I’m going to finish my JAMS7 symposium report on a personal note. The most wonderful thing about this group for me is the genuine sense of camaraderie and kindness. At several points I found myself having deep and meaningful conversations about the challenges faced by academics who are trying to consolidate their careers. At that stage I wasn’t entirely sure what the future was going to hold for me, but I was reasonably certain that my research career was coming to an end and that this would be the last JAMS symposium I would attend. Rather than feeling despondent, it was comforting to be surrounded by friends who fostered a safe space where I could talk about the serious issues I have been dealing with over the past 12 months. I woke up the next morning with a bit of a headache (!) but buoyed by the best wishes from many awesome people who were genuinely concerned about what I’ve been through and where I’m headed next. This really does mean a lot to me and I want to thank everyone for their support.

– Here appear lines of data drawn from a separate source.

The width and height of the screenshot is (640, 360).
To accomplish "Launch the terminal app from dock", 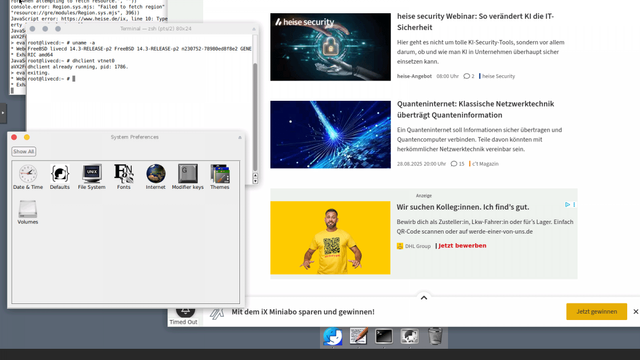I will [384, 337].
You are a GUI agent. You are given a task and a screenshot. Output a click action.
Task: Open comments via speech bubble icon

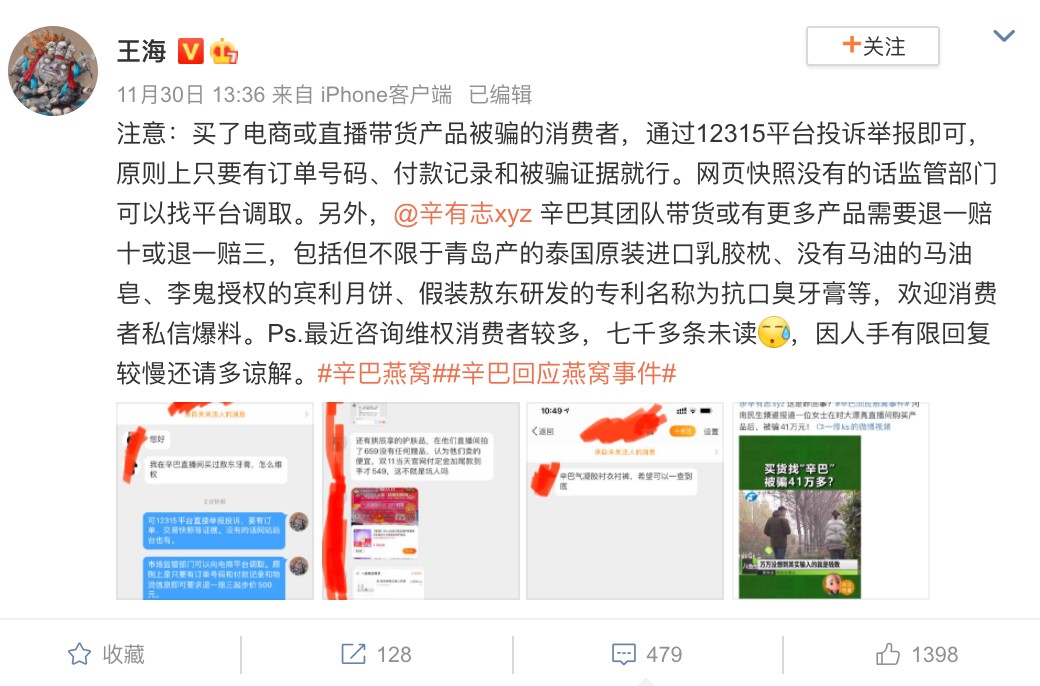click(623, 654)

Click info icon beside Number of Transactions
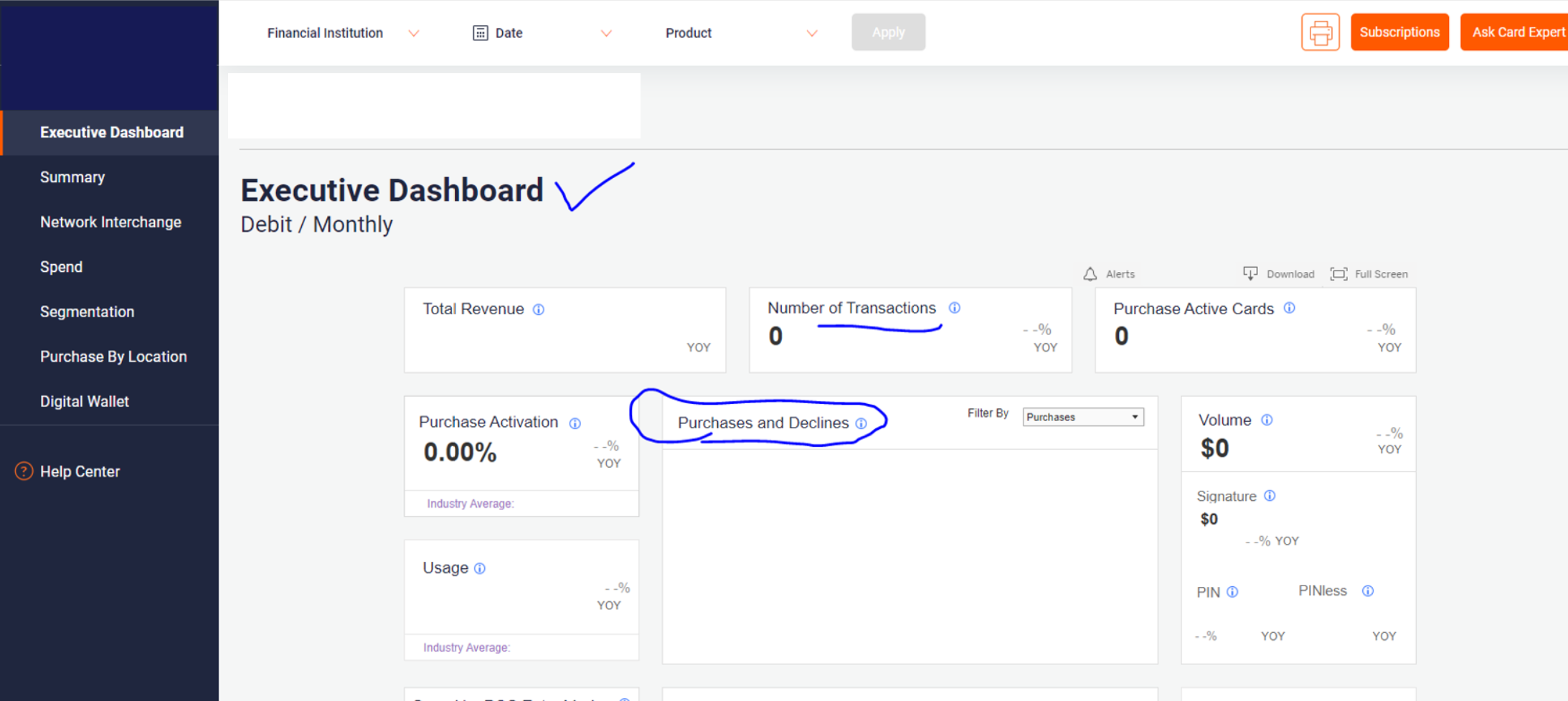tap(955, 308)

I am now happy to say that I have accepted a position at the University of South Australia, where I will be working as a grant developer starting in June – providing professional development and support services to EMCRs. I still can’t believe I’m going to get paid to do something I really enjoy! This is an opportunity for me to take my career in a new direction, where I can harness my skills, knowledge and passion to make a positive difference for others. I’ll still be tweeting as @MicrobialMe and challenging the status quo on issues I care deeply about – I don’t think that will ever change. If anyone cares to join me, you know where I’ll be.